Sunday 30 December 2012

Staff Picks - Best Books of 2012: Karma



The first of Susan Sontag’s collection of journals, Reborn, provides insightful fragments of a remarkable intellect. Beginning in 1949 from the perspective of a 16-year-old Sontag, the journals document a personal journey oscillating between subtle and sharp reflections of a woman who was becoming a cultural and intellectual icon. Between longer passages are lists, stray thoughts, and incomplete ideas, all charged with potential, with many forming the bases for future essays. From her youthful yet completely self-aware curiosities, to her emotional clarity in intellectualising her emotions and relationships, Reborn presents snapshots of a great mind exploring the potentialities of life.

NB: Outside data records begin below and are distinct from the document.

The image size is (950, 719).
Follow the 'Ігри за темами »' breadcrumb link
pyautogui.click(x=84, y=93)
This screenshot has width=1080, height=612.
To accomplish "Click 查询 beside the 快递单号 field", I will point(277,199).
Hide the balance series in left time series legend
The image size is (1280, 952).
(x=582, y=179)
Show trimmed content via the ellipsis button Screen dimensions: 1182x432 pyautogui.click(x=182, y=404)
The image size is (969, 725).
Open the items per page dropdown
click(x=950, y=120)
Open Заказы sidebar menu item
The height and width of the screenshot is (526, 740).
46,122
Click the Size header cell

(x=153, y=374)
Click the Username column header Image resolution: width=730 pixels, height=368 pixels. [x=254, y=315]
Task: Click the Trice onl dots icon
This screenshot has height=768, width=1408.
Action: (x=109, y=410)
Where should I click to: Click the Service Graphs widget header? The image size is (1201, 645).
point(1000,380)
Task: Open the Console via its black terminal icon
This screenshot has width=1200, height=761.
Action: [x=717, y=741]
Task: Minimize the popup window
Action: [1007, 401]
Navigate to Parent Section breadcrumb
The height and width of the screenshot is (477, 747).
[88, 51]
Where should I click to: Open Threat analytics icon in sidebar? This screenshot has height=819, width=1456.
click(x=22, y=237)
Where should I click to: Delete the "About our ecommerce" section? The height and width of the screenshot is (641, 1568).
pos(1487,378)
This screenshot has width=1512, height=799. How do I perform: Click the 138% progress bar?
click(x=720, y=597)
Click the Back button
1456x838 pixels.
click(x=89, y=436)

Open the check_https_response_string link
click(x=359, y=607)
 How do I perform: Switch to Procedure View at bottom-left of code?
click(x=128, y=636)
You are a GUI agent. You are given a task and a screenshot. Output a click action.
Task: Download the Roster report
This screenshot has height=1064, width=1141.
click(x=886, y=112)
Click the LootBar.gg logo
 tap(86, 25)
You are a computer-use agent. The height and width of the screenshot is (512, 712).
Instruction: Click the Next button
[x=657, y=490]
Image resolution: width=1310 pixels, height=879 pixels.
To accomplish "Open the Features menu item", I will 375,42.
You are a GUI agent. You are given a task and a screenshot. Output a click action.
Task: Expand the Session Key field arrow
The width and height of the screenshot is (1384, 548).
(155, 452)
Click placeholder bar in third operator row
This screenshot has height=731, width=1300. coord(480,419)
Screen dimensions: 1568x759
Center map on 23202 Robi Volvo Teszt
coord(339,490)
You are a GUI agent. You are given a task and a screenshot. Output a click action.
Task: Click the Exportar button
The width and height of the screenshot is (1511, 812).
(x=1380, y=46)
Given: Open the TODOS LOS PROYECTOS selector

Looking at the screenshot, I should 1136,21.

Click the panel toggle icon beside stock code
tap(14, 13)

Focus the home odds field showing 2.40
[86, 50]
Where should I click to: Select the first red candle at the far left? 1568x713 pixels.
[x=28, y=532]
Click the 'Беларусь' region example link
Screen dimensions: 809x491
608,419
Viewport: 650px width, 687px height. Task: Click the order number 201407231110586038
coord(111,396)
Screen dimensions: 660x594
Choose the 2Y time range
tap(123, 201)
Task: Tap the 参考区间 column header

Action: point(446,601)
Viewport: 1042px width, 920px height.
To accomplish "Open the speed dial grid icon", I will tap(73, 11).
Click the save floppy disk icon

The thing I like about Miranda July is her ability to stray beyond what is considered “normal” with a completely genuine eccentricity and matter-of-fact approach, which has the added result of making you feel completely together. Her 2005 book No One Belongs Here More Than You: Stories sums this feeling up perfectly. Her most recent book, It Chooses You, is a collection of short interviews accompanied by photographs. The process of creating the book has just as much appeal as the interviews themselves: July was procrastinating from writing a screenplay and instead took to replying to classifieds ads of people selling their everyday items. The book is a charming collection of interviews with the sellers about their objects and the meanings they hold to them, which does much to highlight our own stories about the objects we choose to keep and those we throw away.


Home/World: Space, Community and Marginality in Sydney’s West – Helen Grace, Ghassan Hage, Lesley Johnson, Julie Langsworth & Michael Symonds

A book with lingering relevance, Home/World presents themes found across all urban spaces: marginality, home, community, modernity, nature, and migration.  This collection of essays illuminates not only the ways in which Western Sydney has been negatively represented as a place of disadvantage and grim fates, but also presents rich, grounded reflections of home, community, and possibility. Home/World explores the contradictions, nuances, and ambivalences of feeling at “home” in a city with scattered thoughts on multiculturalism, national identity, and belonging. A very interesting read that lights up intellectual lightbulbs.